O cenário político em Astorga subiu de tom nesta semana após o anúncio da alienação de diversos imóveis e terrenos de propriedade do município. As áreas, originalmente destinadas à construção de equipamentos públicos essenciais — como creches, escolas, postos de saúde e praças —, estão sendo ofertadas através de leilões oficiais da administração atual, gerando um embate direto entre a gestão e a oposição.
O centro da controvérsia
Em loteamentos urbanos, é comum e legalmente previsto que uma porcentagem das terras seja destinada ao domínio público para garantir o crescimento infraestrutural da cidade. No entanto, o anúncio da venda desses lotes pelo governo municipal levantou questionamentos sobre o planejamento urbano a longo prazo e a saúde financeira da prefeitura.
O ex-prefeito Bega utilizou suas redes sociais para criticar duramente a iniciativa da gestão de Suzi e Geovane. Segundo o ex-gestor, a venda seria um sinal de insolvência financeira:
”Astorga tá quebrada mesmo… uma gestão que assume com 14 milhões em caixa, faz mais de 15 milhões em financiamentos, dá calote no Fundo de Previdência e ainda tem que vender imóveis do município pra pagar contas?”, disparou Bega em comunicado aos seus seguidores.
Contexto e justificativas da gestão
De acordo com os editais de leilão publicados recentemente pela Prefeitura de Astorga, o objetivo declarado para a venda desses bens é a captação de recursos para novos investimentos e amortização de dívidas. A administração defende que muitos desses terrenos são áreas remanescentes de difícil manutenção ou que o valor arrecadado será revertido em obras de maior impacto imediato para a população.
Os principais pontos de conflito citados pela oposição incluem:
- Gestão de Caixa: O questionamento sobre o destino dos 14 milhões de reais supostamente deixados em caixa pela gestão anterior.
- Endividamento: A preocupação com os novos financiamentos que ultrapassam a marca dos 15 milhões de reais.
- Previdência Municipal: Alegações de atrasos ou falta de repasses ao fundo dos servidores, ponto sensível em qualquer administração pública.
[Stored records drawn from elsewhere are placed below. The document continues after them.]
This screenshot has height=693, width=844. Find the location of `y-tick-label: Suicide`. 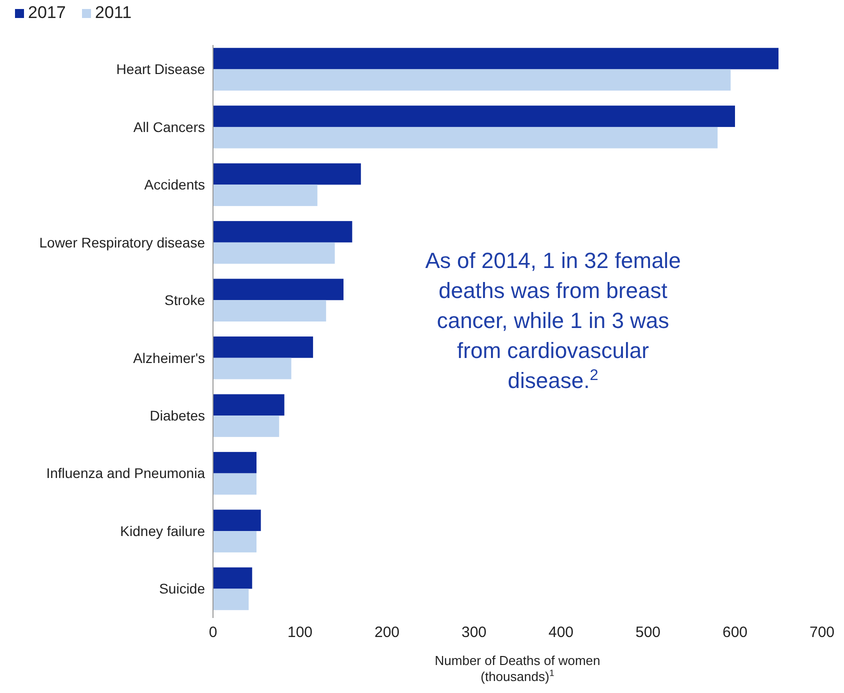

y-tick-label: Suicide is located at coordinates (182, 588).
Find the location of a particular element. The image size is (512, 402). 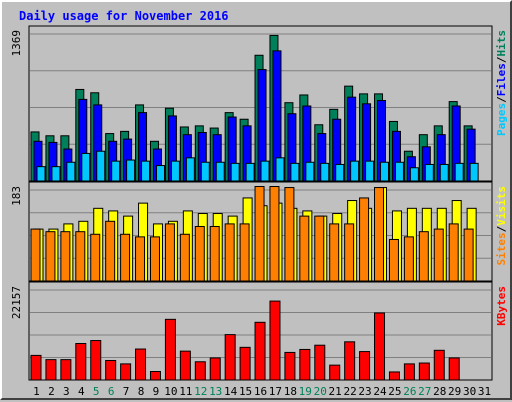

x-tick-label: 2 is located at coordinates (52, 392).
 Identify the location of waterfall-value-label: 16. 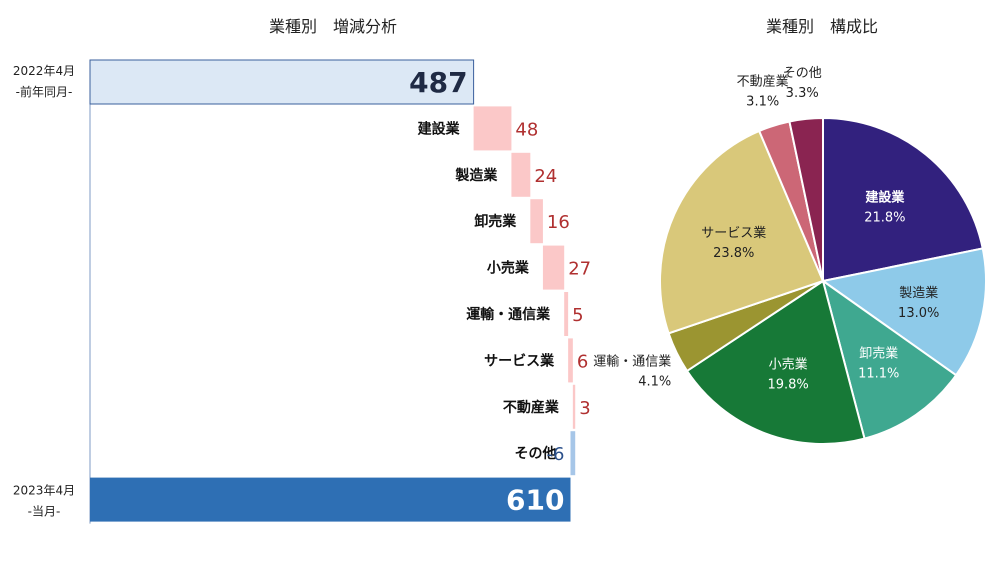
(558, 222).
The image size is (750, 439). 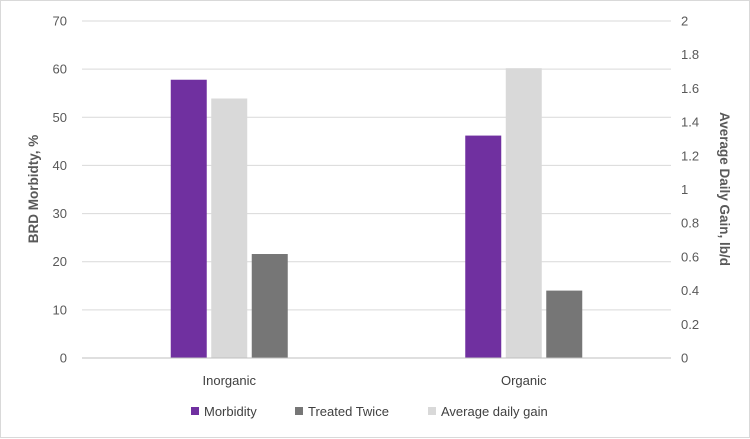 What do you see at coordinates (60, 118) in the screenshot?
I see `y-tick-label: 50` at bounding box center [60, 118].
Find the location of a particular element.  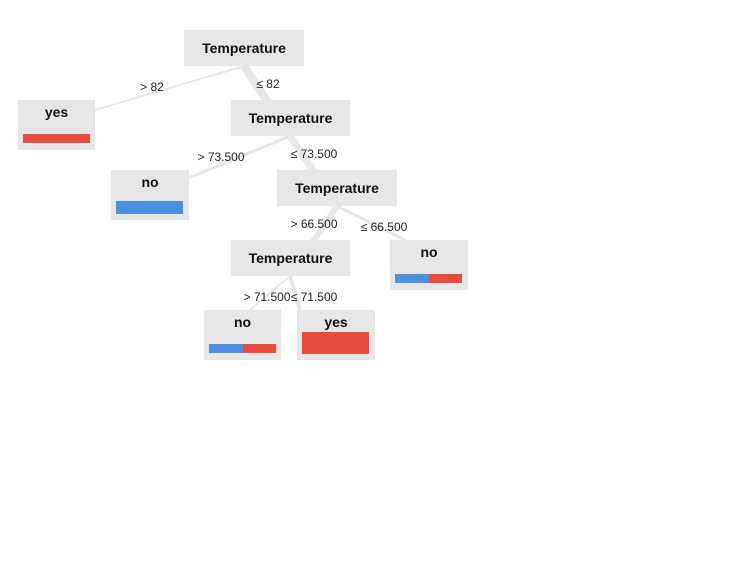

leaf-node-no-right: no is located at coordinates (429, 265).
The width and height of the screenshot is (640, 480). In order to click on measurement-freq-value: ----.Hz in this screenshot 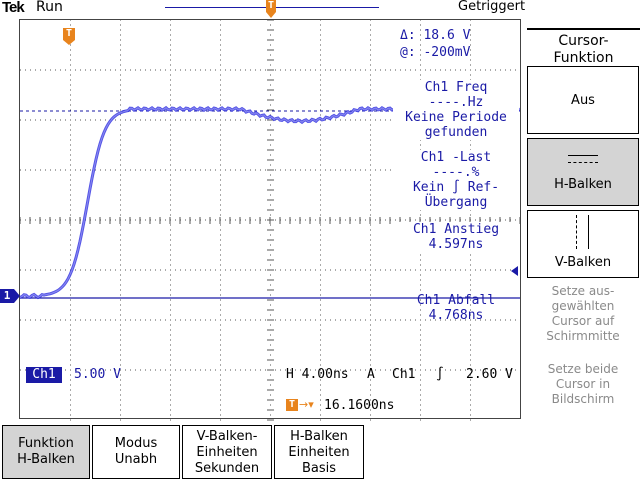, I will do `click(456, 102)`.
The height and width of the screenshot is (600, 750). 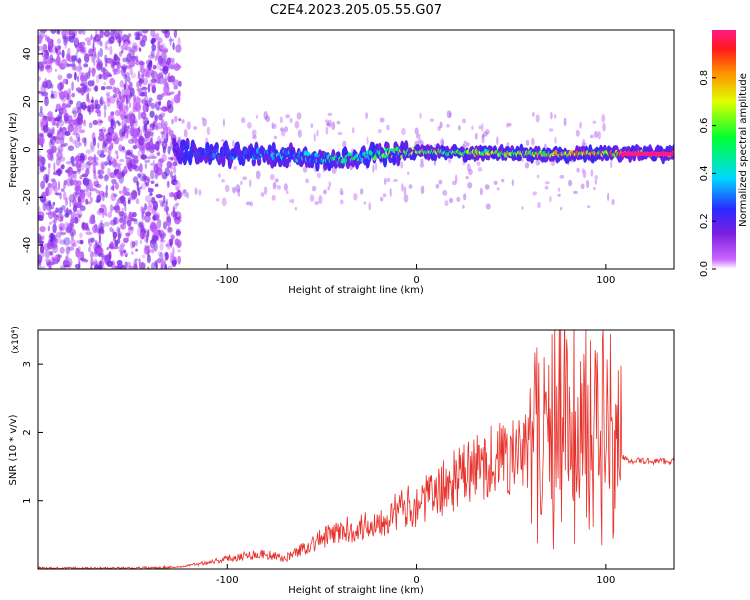 I want to click on x-tick-label: -100, so click(x=228, y=280).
Situação atual dos leilões
Os anúncios de venda já circulam em canais oficiais e empresas de leiloaria. Moradores de bairros afetados expressam preocupação, temendo que a venda de terrenos destinados a praças e postos de saúde resulte em uma sobrecarga nos serviços públicos já existentes.
A equipe de reportagem continua acompanhando os desdobramentos e aguarda um posicionamento detalhado da Prefeitura de Astorga sobre o destino específico de cada centavo arrecadado com as vendas e uma resposta oficial às acusações sobre o Fundo de Previdência.